**ENTRIES PROVIDED**
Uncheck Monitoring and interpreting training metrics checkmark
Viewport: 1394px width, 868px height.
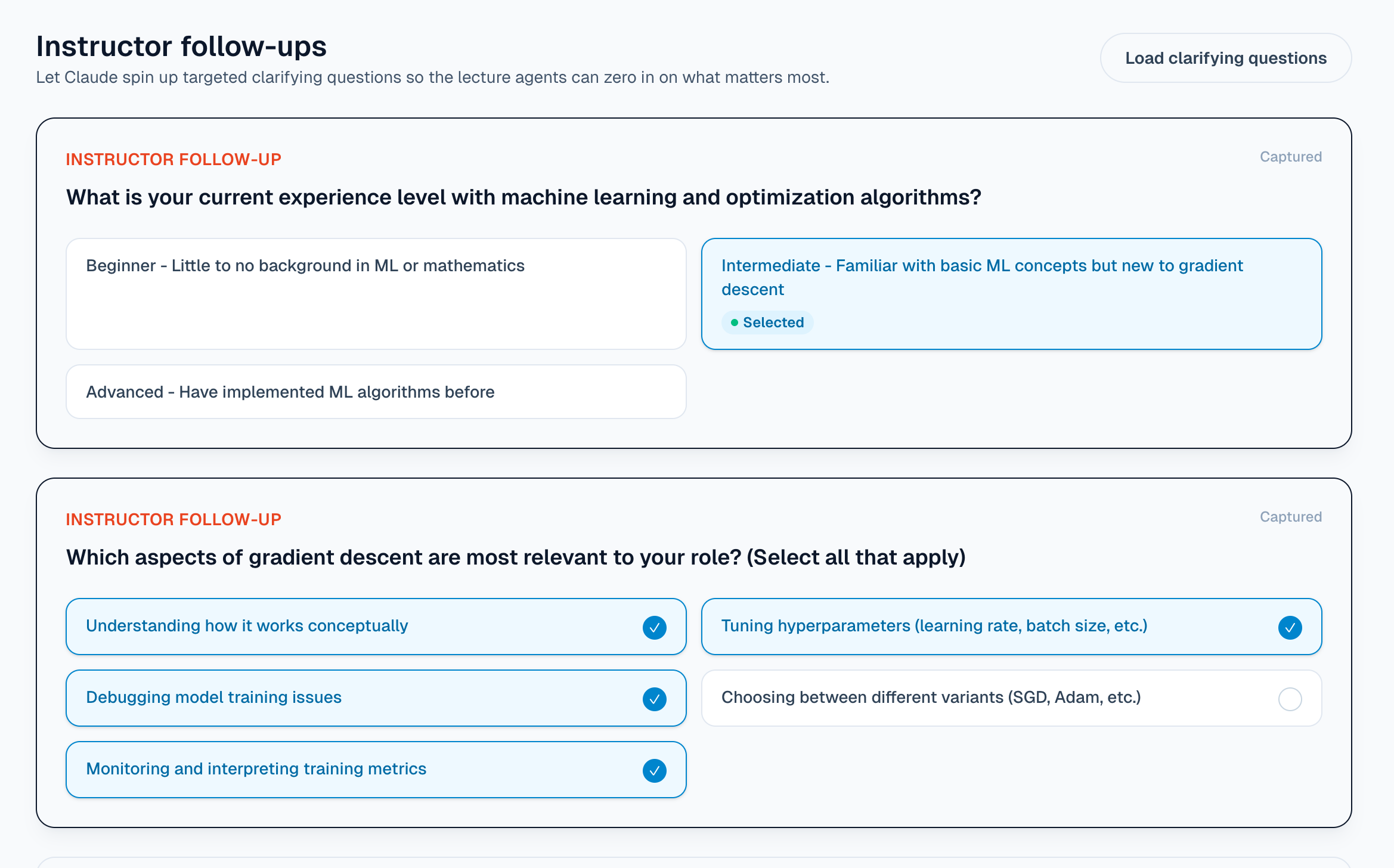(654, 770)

==

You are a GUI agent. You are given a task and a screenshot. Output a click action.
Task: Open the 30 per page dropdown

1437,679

---

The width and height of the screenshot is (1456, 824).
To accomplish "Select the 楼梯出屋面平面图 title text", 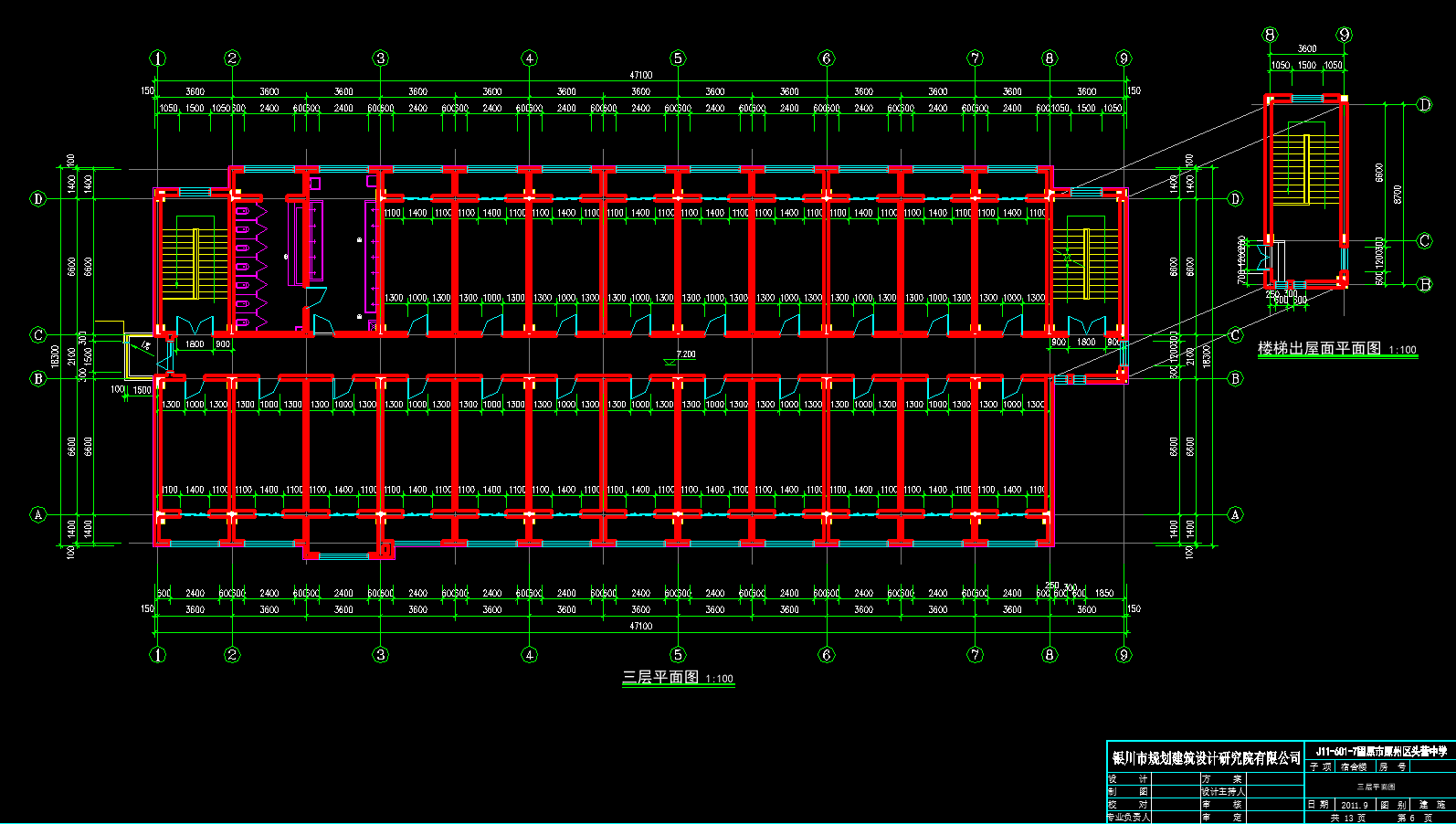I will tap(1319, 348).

**SHORT EXERCISE**
Locate every line in the material above that contains the string "screenshot", treating uppercase and lowercase as different. Copy each of those lines in full.

**THE SOLUTION**
You are a GUI agent. You are given a task and a screenshot. Output a click action.
The width and height of the screenshot is (1456, 824).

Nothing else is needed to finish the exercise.